TEXT PROVIDED>
The International Baccalaureate (IB) Middle Years Programme (MYP) is an international, advanced learning program designed especially for students between the ages of 11 and 16. The goal of the IB Middle Years Programme is to give students in this age group advanced learning opportunities through a curriculum that’s tailored to their developmental stage.
To help you get acquainted with the IB MYP, we’ll provide a full explanation of the following in this article:
- What the IB Middle Years Programme is and who it’s for
- How a student can benefit from doing the IB MYP
- Where the program is available, and how to find schools that offer the IB MYP
- What the curriculum covers
- How the program compares to the IB Diploma Programme, and
- The level of difficulty of the IB MYP
Now, let’s take a closer look at the International Baccalaureate Middle Years Programme!
What Is the International Baccalaureate Middle Years Programme (IB MYP)?
The International Baccalaureate Organization, or IBO, offers four advanced learning programs for students that can be implemented in schools around the world.
The Middle Years Programme (MYP) is one of the four IBO learning programs and is designed to educate students aged 11 to 16 for this mission. The Middle Years Programme is offered at authorized schools in almost 100 countries and can be seamlessly integrated with local educational requirements.
The MYP is a five-year program that participating students typically begin at the age of 11 and complete by 16. However, there are also abbreviated versions of the MYP, organized into two, three, and four year formats. Individual schools that are authorized to offer the IB MYP are responsible for selecting the version of the program that they’d like to offer their students. Consequently, you’ll need to check with your school to see which version of the IB MYP it offers to students.
Regardless of which version of the IB MYP is offered at your school, all versions of the MYP offer students a challenging series of courses that connect their studies with real-world issues and circumstances. You’ll get a great education regardless of whether you take the full-length or the abbreviated IB MYP!
While authorized IB middle schools and high schools have some freedom in how they choose to put the MYP into practice, the International Baccalaureate Organization encourages schools to implement the programme the way the IBO intended: to be inclusive of students with a wide array of interests and academic abilities. This means that, unless an authorized school chooses a different approach, any student attending the authorized school can participate in the IB MYP.

WHAT TO WORK ON>
A. According to the IB MYP article, in about how many countries is the Middle Years Programme offered at authorized schools?
B. Reproduce everything in the IB MYP article from "The International Baccalaureate Organization, or" down to "local educational requirements.".
The lines that come after the IB MYP article are not needed for anything here.

INFORMATION PROVIDED>
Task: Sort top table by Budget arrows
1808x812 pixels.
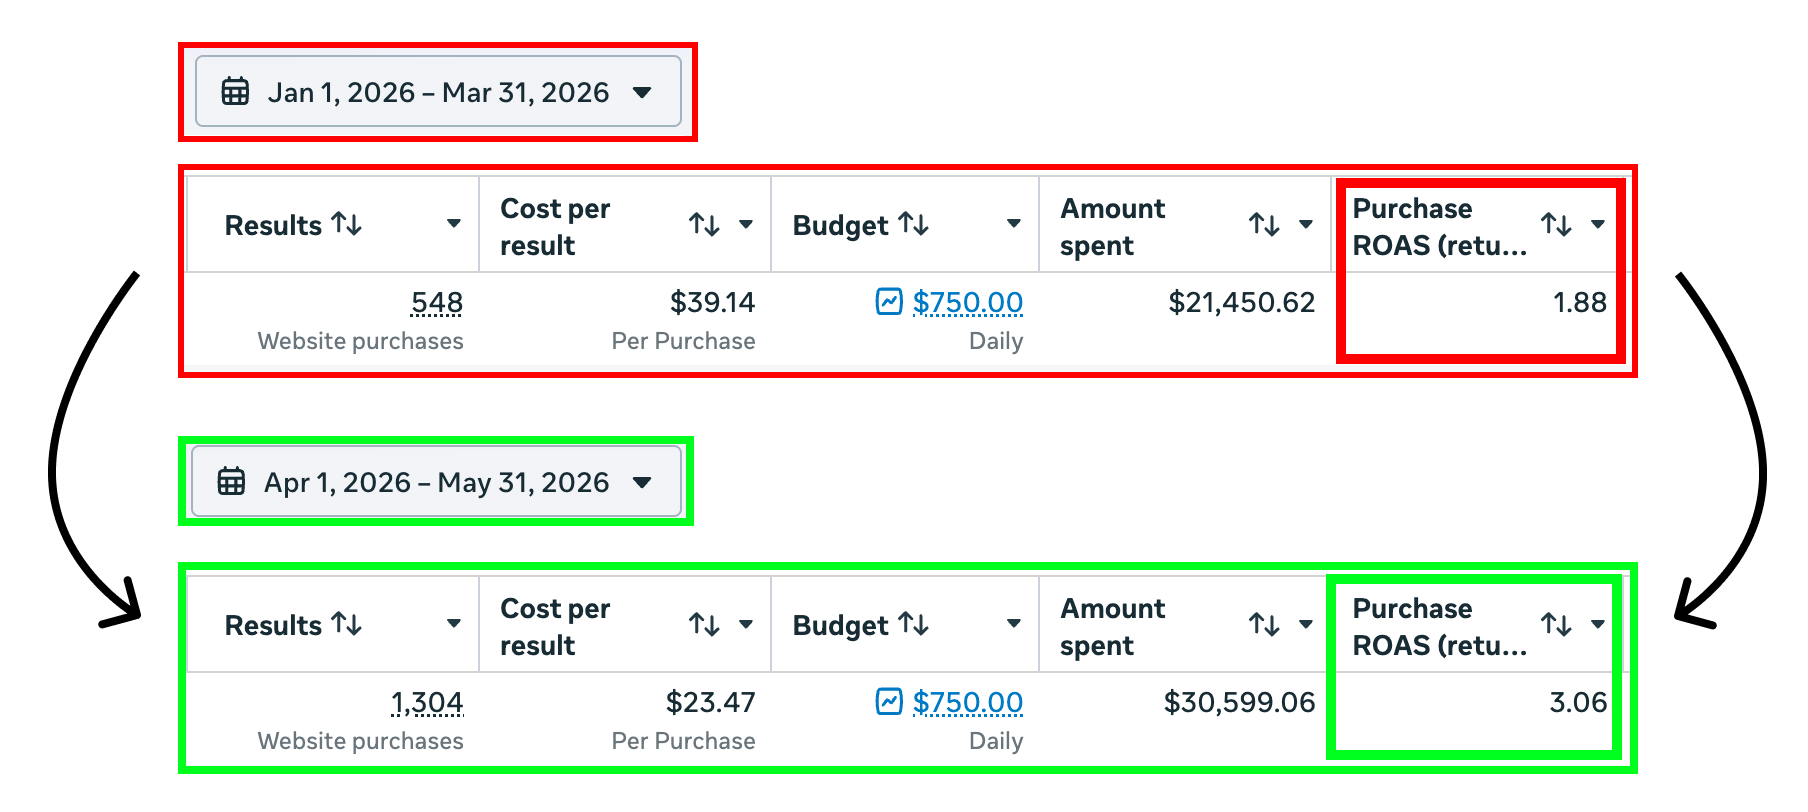Action: pos(914,223)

CORRECT ANSWERS>
A. Almost 100 countries.

B.
The International Baccalaureate Organization, or IBO, offers four advanced learning programs for students that can be implemented in schools around the world.
The Middle Years Programme (MYP) is one of the four IBO learning programs and is designed to educate students aged 11 to 16 for this mission. The Middle Years Programme is offered at authorized schools in almost 100 countries and can be seamlessly integrated with local educational requirements.